Driveway Queen

Tom Turner, our reader on the left-coast of America wanted some bus porn, so here is a little to whet his whistle.
Groom Texas is the site of the cross, largest cross on the North American Continent, or so it is said.

I wake up and my pillow is full of slobber, man, I hate that!  Forming a mental picture of my head on this pillow and my tongue hanging outside my mouth, sort of like those old blood hounds in the movie, Cool Hand Luke, and it just strikes me as revolting.

Deftly reaching up with my left hand, I wipe my face in a masculine manner (meaning with a bare hand because I do not have a handkerchief handy) and quickly look around (to see if anyone observes me doing this repulsive thing I have unconsciously done) and I quickly sit up in bed.  What is it that triggers a dream such as this?  Where you are prone to consume your own pillow.

Only in the mind of man, does something as bizarre as this occur.

Reaching out as if I almost in a state of disbelief, I touch the pillow and it is soaked to the bone as my grandmother used to exclaim.  What about the dream?  I am thinking hard, and I remember some people, a plate full of honey-covered brisket (if there is such a thing?) and vaguely, some off-color conversation, a handful of good-looking beautiful, robust, round shaped women.

I am mystified, “a plate full of honey-covered brisket?”

Coming from a long line of finger lickin’ chicken eaters kind of people (Donnie, don’t let the dawg get into them bones!), honey soaked brisket seems awfully foreign to me.  Meat and tators in our neck of the woods, flies in the butter, no brisket anything in this part of “Ameri-Kuh” as George Dubya used to say.

Same with touch football games and well manicured lawns, why I dream of these things, truly escapes me at the moment.
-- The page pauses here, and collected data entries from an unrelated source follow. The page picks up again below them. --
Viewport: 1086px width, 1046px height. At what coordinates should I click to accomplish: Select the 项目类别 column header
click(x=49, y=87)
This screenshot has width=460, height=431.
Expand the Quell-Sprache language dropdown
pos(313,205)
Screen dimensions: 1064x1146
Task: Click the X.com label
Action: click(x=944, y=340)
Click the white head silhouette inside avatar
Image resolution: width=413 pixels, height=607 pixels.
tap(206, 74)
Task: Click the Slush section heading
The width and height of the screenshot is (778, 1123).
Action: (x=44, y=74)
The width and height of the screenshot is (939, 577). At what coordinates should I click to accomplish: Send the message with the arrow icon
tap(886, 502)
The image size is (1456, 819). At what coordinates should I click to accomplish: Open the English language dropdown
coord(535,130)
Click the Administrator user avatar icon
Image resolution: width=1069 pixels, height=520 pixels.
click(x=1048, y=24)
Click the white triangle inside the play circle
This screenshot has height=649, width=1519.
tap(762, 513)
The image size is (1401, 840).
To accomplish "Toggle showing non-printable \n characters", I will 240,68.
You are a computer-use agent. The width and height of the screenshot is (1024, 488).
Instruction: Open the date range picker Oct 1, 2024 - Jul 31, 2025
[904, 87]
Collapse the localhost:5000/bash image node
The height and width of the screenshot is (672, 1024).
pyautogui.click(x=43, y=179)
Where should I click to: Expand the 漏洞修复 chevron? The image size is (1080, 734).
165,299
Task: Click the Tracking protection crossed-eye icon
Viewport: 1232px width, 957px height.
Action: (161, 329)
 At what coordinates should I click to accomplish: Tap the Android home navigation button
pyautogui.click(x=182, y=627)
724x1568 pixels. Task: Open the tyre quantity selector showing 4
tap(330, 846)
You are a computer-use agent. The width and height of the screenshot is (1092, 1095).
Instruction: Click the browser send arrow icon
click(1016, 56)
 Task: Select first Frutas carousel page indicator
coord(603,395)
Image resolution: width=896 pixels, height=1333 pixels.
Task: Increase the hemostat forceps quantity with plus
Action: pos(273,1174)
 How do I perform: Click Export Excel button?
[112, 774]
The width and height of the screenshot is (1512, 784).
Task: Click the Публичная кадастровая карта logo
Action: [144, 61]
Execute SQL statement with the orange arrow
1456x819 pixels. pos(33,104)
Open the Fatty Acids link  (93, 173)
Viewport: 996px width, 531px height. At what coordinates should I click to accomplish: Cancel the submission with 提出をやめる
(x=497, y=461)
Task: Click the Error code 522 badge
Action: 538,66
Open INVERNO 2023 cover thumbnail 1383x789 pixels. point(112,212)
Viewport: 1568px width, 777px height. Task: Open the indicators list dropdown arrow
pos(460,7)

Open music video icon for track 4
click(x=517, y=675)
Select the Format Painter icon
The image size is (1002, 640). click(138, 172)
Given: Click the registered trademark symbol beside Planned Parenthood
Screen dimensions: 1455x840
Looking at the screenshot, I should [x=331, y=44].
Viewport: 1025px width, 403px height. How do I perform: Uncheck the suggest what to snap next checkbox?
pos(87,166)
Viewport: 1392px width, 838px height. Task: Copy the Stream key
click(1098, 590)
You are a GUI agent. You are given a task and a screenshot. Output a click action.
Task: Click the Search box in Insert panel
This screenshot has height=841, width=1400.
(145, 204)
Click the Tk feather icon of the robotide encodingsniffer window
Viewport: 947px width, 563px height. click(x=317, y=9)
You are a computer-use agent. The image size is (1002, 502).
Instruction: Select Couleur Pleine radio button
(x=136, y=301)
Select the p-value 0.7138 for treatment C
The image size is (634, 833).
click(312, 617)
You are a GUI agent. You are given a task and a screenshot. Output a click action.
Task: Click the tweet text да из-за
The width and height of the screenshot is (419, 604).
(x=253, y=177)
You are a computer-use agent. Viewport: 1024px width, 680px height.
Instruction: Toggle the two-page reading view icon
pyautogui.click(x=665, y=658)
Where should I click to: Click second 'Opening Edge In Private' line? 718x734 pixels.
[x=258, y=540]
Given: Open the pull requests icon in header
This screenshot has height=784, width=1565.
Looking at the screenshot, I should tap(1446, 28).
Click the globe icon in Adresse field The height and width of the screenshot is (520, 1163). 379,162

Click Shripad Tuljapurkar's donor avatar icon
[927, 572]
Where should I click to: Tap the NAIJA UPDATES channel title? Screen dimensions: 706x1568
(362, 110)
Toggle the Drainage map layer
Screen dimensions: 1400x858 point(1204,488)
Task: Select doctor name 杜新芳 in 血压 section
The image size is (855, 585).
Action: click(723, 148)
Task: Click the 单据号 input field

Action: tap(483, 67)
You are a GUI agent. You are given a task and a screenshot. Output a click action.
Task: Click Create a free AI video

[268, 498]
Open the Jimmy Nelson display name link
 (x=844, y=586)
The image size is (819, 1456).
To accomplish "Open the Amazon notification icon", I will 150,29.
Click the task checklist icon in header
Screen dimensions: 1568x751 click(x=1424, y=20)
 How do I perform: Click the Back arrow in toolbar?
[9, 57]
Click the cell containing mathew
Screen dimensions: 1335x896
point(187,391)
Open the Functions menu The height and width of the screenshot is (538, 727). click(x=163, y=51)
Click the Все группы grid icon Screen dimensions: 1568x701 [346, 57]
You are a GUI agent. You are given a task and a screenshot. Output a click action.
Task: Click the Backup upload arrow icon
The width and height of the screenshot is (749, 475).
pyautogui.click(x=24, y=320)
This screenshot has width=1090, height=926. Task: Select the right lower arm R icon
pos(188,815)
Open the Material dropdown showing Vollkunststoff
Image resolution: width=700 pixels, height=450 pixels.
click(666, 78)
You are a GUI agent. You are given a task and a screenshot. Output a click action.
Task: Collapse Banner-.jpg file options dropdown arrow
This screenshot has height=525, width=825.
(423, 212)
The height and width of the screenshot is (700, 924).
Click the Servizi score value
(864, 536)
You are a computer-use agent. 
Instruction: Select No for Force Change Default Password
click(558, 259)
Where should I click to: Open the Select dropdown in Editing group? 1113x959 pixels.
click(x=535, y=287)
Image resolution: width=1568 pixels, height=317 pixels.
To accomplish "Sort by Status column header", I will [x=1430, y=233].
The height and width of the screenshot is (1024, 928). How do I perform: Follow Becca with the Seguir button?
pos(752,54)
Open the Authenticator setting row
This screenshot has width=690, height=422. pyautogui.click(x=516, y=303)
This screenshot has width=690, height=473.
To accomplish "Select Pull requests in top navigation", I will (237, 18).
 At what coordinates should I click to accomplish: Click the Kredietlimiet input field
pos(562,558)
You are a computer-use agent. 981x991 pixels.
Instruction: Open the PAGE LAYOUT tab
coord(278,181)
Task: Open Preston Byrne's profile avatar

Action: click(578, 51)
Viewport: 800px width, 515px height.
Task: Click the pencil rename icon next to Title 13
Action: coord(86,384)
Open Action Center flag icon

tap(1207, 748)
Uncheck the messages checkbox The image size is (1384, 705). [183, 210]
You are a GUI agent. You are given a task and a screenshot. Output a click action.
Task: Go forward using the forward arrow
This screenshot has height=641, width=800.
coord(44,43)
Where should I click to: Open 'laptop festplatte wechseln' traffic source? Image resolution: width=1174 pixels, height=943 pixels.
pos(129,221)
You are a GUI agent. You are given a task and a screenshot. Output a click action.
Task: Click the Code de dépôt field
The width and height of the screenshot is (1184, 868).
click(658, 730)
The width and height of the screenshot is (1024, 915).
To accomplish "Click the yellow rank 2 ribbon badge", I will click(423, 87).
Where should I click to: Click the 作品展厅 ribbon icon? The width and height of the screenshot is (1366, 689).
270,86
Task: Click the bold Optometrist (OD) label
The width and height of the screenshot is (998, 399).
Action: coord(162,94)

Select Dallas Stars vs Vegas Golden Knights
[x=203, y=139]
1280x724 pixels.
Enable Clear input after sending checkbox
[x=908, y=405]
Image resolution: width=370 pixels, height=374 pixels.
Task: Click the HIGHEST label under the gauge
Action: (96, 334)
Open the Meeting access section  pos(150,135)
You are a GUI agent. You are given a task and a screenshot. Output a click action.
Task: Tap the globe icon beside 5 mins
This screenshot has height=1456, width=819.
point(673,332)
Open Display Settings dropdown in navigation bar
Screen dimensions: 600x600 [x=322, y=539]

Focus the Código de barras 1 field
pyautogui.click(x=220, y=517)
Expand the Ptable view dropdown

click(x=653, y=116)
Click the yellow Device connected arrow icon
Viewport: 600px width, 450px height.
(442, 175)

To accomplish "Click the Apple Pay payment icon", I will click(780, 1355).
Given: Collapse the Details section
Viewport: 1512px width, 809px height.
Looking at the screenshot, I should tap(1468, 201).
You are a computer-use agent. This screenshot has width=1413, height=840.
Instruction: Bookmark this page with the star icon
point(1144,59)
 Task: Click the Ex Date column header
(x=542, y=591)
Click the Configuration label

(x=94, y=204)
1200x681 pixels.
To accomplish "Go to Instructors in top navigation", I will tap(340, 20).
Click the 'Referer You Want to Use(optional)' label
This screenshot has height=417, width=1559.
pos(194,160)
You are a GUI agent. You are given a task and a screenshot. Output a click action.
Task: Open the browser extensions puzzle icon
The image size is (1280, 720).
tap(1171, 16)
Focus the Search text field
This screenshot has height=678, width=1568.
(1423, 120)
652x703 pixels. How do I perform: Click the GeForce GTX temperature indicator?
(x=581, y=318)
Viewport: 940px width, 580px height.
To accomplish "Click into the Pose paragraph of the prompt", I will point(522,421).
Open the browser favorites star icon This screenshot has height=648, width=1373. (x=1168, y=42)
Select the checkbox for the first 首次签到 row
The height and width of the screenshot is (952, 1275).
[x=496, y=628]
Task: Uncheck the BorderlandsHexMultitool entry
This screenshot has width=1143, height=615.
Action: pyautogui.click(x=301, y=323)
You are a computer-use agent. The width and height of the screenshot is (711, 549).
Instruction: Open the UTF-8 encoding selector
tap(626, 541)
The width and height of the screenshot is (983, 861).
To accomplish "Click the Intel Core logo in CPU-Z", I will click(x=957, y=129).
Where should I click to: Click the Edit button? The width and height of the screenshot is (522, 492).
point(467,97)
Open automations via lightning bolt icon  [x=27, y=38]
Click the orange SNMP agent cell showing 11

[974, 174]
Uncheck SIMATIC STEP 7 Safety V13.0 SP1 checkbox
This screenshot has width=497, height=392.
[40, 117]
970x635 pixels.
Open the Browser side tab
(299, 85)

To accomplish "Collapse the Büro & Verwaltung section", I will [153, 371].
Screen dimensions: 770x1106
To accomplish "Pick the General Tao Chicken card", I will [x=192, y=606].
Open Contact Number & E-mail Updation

I live in Oklahoma, where a large percentage of the population actually believes that wrestling on television is real, and in the southeastern corner of the state, the idea of gun control is to “hold it with both hands Earl.”  Where your first born child has three names … Billy Raye Littler.  Where people generally say, “Whadya mean you got a bus?  Did-ja mean a reel bus?  You mean like one of them Greyhound things, Oakridge Boys star buses, one of them?  Well, I’ll be.”


So you can readily understand why dreams of idyllic New England and front yards full of leaves of many colors, touch football just do not resonate with my country soul. Sweaters tied loosely around the neck and women with names like Buffy and Tiffany just do not register, nor induce slobber.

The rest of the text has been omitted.